I think you assume that OGS treats “handicap 1: Komi 0.5” the same as “one stone / one rank” strength difference. But that is not the case. Handicap 1 is counted as a 0.46 rank difference on 19x19 with territory scoring, and 0.54 rank difference under area scoring.

Whether that is good or too little / too much can be debated of course (with analysis).

1 Like

Agree with all the details of that.

What i am describing probably doesn’t have a fix in rated handicap.

What i am saying is Glicko2 wants to increase Whites rating and decrease Blacks rating at even, so it must be over rewarding/over punishing to decrease Whites rating and increase Blacks for the exact same game at 1 handicap.

Just want to point out that historically, the “handicap stones” based teai system was “winrate-based” and wasn’t linked to the ranking system. Ancient sources from China described different “pin” of ranks based on the quality of their plays, not the winrate.

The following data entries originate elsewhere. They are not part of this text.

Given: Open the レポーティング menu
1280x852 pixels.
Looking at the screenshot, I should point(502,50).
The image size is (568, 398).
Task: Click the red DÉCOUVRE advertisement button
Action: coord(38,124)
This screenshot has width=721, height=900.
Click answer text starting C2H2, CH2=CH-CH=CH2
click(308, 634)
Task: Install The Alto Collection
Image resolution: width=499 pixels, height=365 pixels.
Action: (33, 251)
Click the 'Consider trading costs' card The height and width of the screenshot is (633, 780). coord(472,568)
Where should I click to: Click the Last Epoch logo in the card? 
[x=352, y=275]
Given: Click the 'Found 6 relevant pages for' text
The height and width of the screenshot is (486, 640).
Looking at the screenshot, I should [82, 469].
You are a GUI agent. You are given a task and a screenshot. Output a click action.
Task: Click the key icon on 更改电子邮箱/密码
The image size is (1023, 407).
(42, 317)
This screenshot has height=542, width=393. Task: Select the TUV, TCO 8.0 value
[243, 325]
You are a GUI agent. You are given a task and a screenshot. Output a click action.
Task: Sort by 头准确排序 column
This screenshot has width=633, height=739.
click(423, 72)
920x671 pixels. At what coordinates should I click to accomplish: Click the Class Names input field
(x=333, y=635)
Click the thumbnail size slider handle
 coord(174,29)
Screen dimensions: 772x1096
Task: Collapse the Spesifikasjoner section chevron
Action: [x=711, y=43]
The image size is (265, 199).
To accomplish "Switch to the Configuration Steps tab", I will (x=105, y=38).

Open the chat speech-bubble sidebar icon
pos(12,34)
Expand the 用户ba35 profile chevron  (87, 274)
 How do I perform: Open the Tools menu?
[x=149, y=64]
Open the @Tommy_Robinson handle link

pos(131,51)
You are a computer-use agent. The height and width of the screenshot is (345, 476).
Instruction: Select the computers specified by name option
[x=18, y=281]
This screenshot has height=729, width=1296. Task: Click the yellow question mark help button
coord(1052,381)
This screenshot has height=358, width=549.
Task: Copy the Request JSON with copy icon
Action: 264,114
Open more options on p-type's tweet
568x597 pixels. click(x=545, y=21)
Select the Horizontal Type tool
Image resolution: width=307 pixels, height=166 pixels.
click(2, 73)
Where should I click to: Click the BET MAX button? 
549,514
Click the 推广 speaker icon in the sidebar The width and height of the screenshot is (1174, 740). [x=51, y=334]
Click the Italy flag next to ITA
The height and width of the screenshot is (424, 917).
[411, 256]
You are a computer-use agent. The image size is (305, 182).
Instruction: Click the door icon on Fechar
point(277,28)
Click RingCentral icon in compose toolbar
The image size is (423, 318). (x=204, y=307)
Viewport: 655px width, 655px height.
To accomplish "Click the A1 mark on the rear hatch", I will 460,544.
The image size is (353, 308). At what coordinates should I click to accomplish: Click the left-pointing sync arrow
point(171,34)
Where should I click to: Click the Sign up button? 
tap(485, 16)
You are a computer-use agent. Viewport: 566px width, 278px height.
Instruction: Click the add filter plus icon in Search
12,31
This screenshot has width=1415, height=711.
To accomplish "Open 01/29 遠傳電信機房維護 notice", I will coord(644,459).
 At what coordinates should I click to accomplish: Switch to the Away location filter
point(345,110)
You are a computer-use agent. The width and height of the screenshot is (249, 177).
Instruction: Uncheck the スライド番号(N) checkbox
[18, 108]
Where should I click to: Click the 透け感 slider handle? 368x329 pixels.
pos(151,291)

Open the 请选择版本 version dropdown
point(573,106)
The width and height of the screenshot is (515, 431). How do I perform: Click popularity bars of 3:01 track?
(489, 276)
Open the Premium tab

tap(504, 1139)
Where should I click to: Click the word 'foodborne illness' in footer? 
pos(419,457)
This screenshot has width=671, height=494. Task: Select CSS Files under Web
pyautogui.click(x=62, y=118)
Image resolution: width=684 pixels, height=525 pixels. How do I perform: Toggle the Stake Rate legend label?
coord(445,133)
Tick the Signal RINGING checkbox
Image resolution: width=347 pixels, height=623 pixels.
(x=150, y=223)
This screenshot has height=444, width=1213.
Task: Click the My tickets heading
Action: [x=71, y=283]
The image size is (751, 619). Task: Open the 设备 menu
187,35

And the dan ranking system developed in the 16th to 17th century, right before the Japanese Edo period, was aimed to solve a very similar issue, where they already had a 3-tiered system, upper/middle/lower strength players (thought of them as like 7-9, 6-4, 3-1 dan where you had to obsoultely beating those below you with 2 handicaps to be recognize as “next teir”). They also didn’t know how to rate a player if one player got inconsistent winrates against different handicaps against a variety of players who weren’t organized into “ranks”. The more detailed dan ranking system didn’t just “map” to different “winrate with handicaps”. A player didn’t just automatically advance to the next rank after a series of decisive games, the ranks are quantized and capped at the bottom by design. Historical records showed that when a player accumulated enough winrate with handicaps, they got “recognized” as a certain strength, but had to wait for the approval of the Great Houses (not just for the politics) before actually getting their ranks. And their teai would change even though their ranks had not. This probation period, when their ranks hadn’t been properly adjusted, ensured each rank had enough representatives and anchored each rank.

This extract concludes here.